## What you have to do:
Write out all of the entries exactly as given.

(Stored records)
-------------------------

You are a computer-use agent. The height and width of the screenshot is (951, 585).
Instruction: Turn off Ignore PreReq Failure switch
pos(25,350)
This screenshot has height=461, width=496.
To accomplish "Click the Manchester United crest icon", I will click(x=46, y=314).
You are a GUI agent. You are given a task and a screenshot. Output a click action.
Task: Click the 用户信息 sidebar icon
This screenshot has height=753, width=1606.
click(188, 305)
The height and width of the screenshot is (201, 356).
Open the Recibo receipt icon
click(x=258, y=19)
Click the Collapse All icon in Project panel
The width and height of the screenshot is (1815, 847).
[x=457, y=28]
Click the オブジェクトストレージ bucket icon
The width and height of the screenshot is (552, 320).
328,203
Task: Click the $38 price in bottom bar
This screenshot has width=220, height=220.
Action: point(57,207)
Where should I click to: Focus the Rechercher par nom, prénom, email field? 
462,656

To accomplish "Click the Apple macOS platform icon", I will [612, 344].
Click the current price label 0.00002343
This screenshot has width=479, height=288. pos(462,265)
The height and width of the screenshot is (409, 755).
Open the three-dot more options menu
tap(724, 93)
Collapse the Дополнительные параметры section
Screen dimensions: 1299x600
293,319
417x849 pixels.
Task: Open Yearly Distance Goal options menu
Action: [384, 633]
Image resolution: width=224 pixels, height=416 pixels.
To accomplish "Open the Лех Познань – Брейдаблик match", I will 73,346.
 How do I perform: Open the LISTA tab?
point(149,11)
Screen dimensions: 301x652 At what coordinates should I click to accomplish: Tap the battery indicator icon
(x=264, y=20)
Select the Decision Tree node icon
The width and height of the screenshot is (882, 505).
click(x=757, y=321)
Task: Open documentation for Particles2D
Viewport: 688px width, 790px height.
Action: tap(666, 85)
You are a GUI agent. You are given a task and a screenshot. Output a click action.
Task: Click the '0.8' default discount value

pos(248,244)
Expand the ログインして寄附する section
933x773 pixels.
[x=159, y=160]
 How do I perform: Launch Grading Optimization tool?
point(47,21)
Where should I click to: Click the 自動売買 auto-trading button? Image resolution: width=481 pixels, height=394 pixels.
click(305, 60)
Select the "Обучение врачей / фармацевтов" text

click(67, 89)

-------------------------

## Exercise solution:
You are a computer-use agent. The height and width of the screenshot is (951, 585).
Instruction: Turn off Ignore PreReq Failure switch
pos(25,350)
This screenshot has height=461, width=496.
To accomplish "Click the Manchester United crest icon", I will click(x=46, y=314).
You are a GUI agent. You are given a task and a screenshot. Output a click action.
Task: Click the 用户信息 sidebar icon
This screenshot has height=753, width=1606.
click(188, 305)
The height and width of the screenshot is (201, 356).
Open the Recibo receipt icon
click(x=258, y=19)
Click the Collapse All icon in Project panel
The width and height of the screenshot is (1815, 847).
[x=457, y=28]
Click the オブジェクトストレージ bucket icon
The width and height of the screenshot is (552, 320).
328,203
Task: Click the $38 price in bottom bar
This screenshot has width=220, height=220.
Action: point(57,207)
Where should I click to: Focus the Rechercher par nom, prénom, email field? 
462,656

To accomplish "Click the Apple macOS platform icon", I will [612, 344].
Click the current price label 0.00002343
This screenshot has width=479, height=288. pos(462,265)
The height and width of the screenshot is (409, 755).
Open the three-dot more options menu
tap(724, 93)
Collapse the Дополнительные параметры section
Screen dimensions: 1299x600
293,319
417x849 pixels.
Task: Open Yearly Distance Goal options menu
Action: [384, 633]
Image resolution: width=224 pixels, height=416 pixels.
To accomplish "Open the Лех Познань – Брейдаблик match", I will 73,346.
 How do I perform: Open the LISTA tab?
point(149,11)
Screen dimensions: 301x652 At what coordinates should I click to accomplish: Tap the battery indicator icon
(x=264, y=20)
Select the Decision Tree node icon
The width and height of the screenshot is (882, 505).
click(x=757, y=321)
Task: Open documentation for Particles2D
Viewport: 688px width, 790px height.
Action: tap(666, 85)
You are a GUI agent. You are given a task and a screenshot. Output a click action.
Task: Click the '0.8' default discount value

pos(248,244)
Expand the ログインして寄附する section
933x773 pixels.
[x=159, y=160]
 How do I perform: Launch Grading Optimization tool?
point(47,21)
Where should I click to: Click the 自動売買 auto-trading button? Image resolution: width=481 pixels, height=394 pixels.
click(305, 60)
Select the "Обучение врачей / фармацевтов" text

click(67, 89)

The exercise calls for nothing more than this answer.